When an axolotl loses a limb, this is no cause to panic. It simply regrows a new one.
Muscle, bone, nerves, skin — rebuilt from scratch, perfectly arranged, toe by toe, joint by joint. Over the course of weeks, a fully formed limb emerges, indistinguishable from the original. To the salamander, this act of regeneration is routine. To us, it’s a biological miracle.
Scientists have marveled at this feat since Aristotle first described a lizard regrowing its tail thousands of years ago. But the deeper question has always been: how does the body know what to grow, and where? Which signals tell cells to make an elbow here, a wrist there, and five tiny toes at the end?
That ancient mystery now has a modern update. In a new study, a team of researchers at Northeastern University has traced this regenerative map to a molecule familiar to anyone who’s ever used anti-acne cream: retinoic acid. This chemical, a derivative of vitamin A, seems to act as a sort of internal GPS, telling cells where they are and what structure is missing.
What’s remarkable is not just the precision of this system, but its simplicity. Much of the hard work of regrowth — sculpting tissue into fully formed limbs — might boil down to tweaking the levels of a single molecule and the gene that controls it.
In other words, regeneration isn’t magic. It hinges on memory. Molecular memory. And the salamander’s cells remember very well.
The Molecular Compass of Regeneration
Retinoic acid was previously well-known for its role in embryonic development. It’s also the active ingredient in the acne drug Accutane, among many other skin care products.
In axolotls, retinoic acid acts like a molecular GPS. Its concentration changes along the length of a regenerating limb, helping cells determine their location and what structures they need to build. Higher levels of the molecule signal a more “shoulder-like” position; lower levels point toward the fingers.
But this gradient doesn’t happen on its own. A protein called CYP26B1 is vital for breaking down retinoic acid. Where this enzyme is more active, retinoic acid levels drop, creating a biochemical map of the limb.
When Monaghan’s team suppressed CYP26B1, they observed something astonishing. The regenerating limb lost its positional sense and began forming duplicate, misplaced segments — essentially, extra bones growing where they shouldn’t.
At a molecular level, this disruption triggered abnormal expression in genes involved in limb formation, including Meis1 and Shox, two homeobox genes already known to shape skeletal development.
In one experiment, the researchers deleted the Shox gene using CRISPR. The animals still regenerated their limbs, but the limbs were stunted, with shortened upper arms and forearms. The hands, however, developed normally. This shows that Shox is meant for forming the stylopod (upper limb) and zeugopod (forearm), but not the digits.
Interestingly, humans with mutations in SHOX can develop short stature and malformed limbs — a rare but real medical condition. The fact that axolotls use this gene in similar ways is a tantalizing sign that our own bodies may retain ancient, latent blueprints for limb regrowth.
Could We Regrow Limbs Too?
Monaghan is cautiously optimistic.
“It could help with scar-free wound healing but also something even more ambitious, like growing back an entire finger,” Monaghan says. “It’s not out of the realm [of possibility] to think that something larger could grow back like a hand.”
Retinoic acid is already present in the human body. Our fibroblasts — connective tissue cells — use it during development. But in adults, when we lose a limb, those cells build scar tissue instead of new bones and muscles.
What sets axolotls apart is not that they have a special gene humans lack. Instead, it’s that their cells “listen” to signals like retinoic acid and respond by switching on a developmental program, as if the limb were being formed from scratch.

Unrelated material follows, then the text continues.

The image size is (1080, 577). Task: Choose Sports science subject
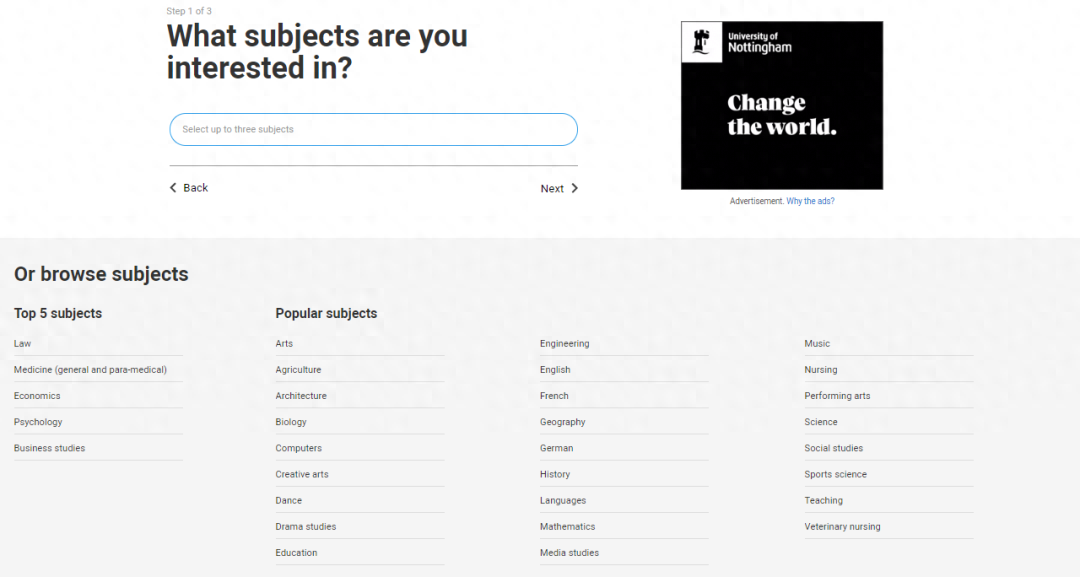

“The cells can interpret this cue to say, ‘I’m at the elbow, and then I’m going to grow back the hand’ or ‘I’m at the shoulder. I have high levels of retinoic acid, so I’m going to then enable those cells to grow back the entire limb,'” Monaghan says.

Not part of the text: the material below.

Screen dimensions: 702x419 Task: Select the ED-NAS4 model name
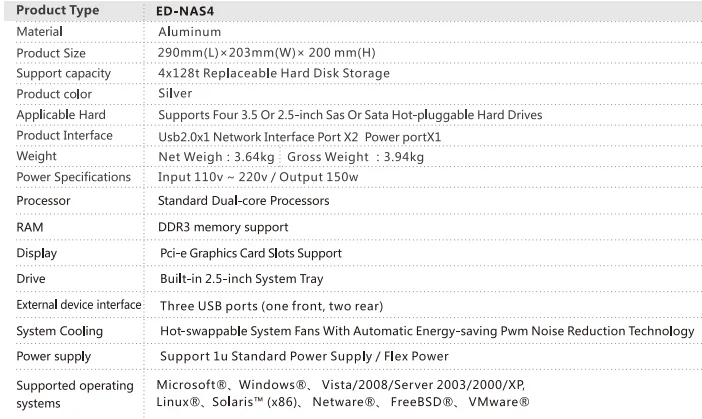tap(187, 10)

This idea of reawakening embryonic programs in adult cells to regrow lost limbs may not be so “impossible” as previously believed. The study shows that even modest shifts in the body’s signaling chemistry can dramatically reshape tissues.
The Next Frontiers
The road to human limb regeneration is long. But every step — understanding the chemical gradients, the role of key genes like Meis1 and Shox, and the enzymes that regulate them — is building the foundation.

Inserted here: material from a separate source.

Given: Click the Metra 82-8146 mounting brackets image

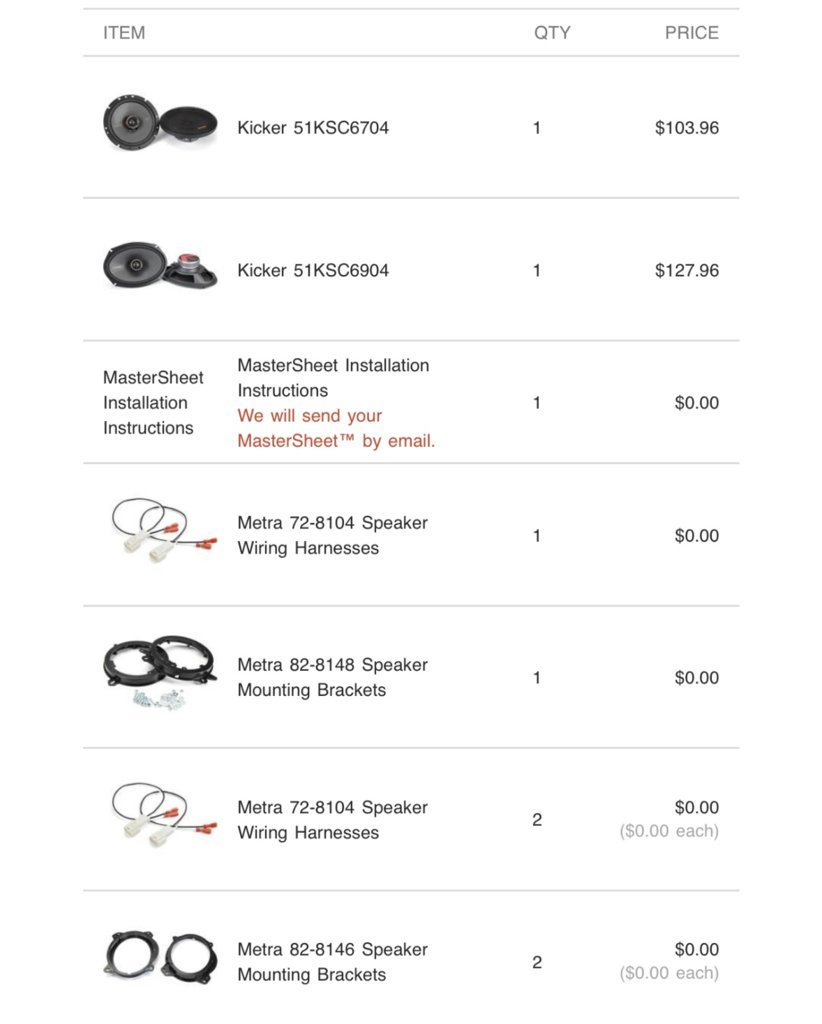Looking at the screenshot, I should 160,957.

Other labs are joining the chase. McCusker’s own team recently mapped out how limbs figure out which side is up or down — a separate challenge in regeneration. And an Austrian team recently identified feedback loops that give axolotl cells a kind of “memory” of what used to be there.
Still, Monaghan’s study stands out for showing that just tweaking one enzyme can reprogram an entire limb’s identity.
But there are still questions. Why exactly do salamanders retain this regenerative power while humans don’t? Can we make our own cells pay attention to these ancient molecular cues again?
“If we can find ways of making our fibroblasts listen to these regenerative cues, then they’ll do the rest,” said Monaghan.
The findings appeared in the journal Nature Communications.